**Exercise instructions:**
In the listing below, write out exactly each line from the first through the one containing "You are a computer-use agent. Screen".

++++++++++++++++++++

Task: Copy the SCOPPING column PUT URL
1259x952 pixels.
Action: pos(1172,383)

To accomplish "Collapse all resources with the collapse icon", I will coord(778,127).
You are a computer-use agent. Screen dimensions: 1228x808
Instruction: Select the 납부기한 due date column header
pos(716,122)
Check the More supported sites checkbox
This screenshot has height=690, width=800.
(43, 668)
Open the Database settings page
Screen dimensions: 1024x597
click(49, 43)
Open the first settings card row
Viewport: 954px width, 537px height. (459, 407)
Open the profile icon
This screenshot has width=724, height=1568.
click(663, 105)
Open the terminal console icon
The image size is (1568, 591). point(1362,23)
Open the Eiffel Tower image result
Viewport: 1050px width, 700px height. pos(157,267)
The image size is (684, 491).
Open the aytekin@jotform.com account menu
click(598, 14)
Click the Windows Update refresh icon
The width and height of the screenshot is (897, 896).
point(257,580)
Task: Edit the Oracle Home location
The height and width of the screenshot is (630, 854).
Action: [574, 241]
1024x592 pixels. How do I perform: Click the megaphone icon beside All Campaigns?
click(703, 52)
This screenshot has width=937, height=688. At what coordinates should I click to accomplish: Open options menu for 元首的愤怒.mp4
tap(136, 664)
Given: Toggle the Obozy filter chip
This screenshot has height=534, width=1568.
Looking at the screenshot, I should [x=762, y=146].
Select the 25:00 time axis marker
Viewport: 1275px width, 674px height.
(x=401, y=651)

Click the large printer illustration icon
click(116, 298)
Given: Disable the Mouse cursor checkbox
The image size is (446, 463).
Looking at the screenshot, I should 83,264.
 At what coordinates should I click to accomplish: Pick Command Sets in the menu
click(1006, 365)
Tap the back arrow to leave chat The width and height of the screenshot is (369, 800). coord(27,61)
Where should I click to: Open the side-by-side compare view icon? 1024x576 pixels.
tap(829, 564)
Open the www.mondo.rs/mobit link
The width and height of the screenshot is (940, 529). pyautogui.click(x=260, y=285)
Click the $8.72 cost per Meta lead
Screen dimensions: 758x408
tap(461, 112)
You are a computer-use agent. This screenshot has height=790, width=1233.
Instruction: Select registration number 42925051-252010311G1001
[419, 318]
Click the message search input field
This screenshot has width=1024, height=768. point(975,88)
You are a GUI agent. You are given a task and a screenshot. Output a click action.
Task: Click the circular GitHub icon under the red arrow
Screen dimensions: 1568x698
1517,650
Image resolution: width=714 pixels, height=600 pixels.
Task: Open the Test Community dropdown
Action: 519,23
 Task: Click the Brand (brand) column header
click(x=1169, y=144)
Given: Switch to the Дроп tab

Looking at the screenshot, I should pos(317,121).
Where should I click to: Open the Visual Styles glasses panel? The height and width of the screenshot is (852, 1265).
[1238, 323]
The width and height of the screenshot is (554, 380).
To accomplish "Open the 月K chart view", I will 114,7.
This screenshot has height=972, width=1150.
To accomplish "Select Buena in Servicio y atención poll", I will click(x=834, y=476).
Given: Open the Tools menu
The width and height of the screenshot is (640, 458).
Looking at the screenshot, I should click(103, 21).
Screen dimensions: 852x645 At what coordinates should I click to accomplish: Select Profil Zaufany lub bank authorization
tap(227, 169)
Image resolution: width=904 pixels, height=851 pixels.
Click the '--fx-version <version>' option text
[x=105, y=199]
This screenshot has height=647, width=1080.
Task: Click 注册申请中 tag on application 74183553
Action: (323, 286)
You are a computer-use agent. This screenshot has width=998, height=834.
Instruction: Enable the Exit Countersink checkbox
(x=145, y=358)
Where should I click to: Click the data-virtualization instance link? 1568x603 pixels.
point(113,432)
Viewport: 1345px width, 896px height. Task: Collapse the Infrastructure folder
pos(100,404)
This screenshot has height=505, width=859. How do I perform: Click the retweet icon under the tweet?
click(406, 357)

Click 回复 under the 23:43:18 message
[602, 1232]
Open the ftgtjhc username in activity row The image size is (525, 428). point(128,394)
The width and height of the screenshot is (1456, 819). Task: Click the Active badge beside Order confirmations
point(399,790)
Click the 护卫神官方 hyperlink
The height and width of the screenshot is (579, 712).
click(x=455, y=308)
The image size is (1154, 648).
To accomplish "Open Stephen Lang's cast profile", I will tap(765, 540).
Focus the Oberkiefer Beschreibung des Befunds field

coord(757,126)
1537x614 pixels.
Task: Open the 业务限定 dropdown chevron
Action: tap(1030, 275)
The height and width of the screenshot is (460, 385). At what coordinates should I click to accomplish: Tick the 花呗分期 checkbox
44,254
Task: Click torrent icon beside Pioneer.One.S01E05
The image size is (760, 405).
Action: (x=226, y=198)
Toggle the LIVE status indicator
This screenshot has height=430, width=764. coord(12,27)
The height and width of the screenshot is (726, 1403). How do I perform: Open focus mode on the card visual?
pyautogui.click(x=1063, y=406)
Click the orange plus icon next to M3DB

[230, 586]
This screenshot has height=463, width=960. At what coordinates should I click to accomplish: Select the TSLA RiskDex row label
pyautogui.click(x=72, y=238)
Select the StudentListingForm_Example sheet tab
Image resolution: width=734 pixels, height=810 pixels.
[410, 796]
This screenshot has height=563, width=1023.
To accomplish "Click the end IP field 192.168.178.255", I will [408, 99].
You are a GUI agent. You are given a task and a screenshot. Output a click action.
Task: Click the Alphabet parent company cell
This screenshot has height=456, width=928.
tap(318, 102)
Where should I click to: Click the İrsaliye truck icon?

++++++++++++++++++++

**Output of the task:**
Task: Copy the SCOPPING column PUT URL
1259x952 pixels.
Action: pos(1172,383)

To accomplish "Collapse all resources with the collapse icon", I will coord(778,127).
You are a computer-use agent. Screen dimensions: 1228x808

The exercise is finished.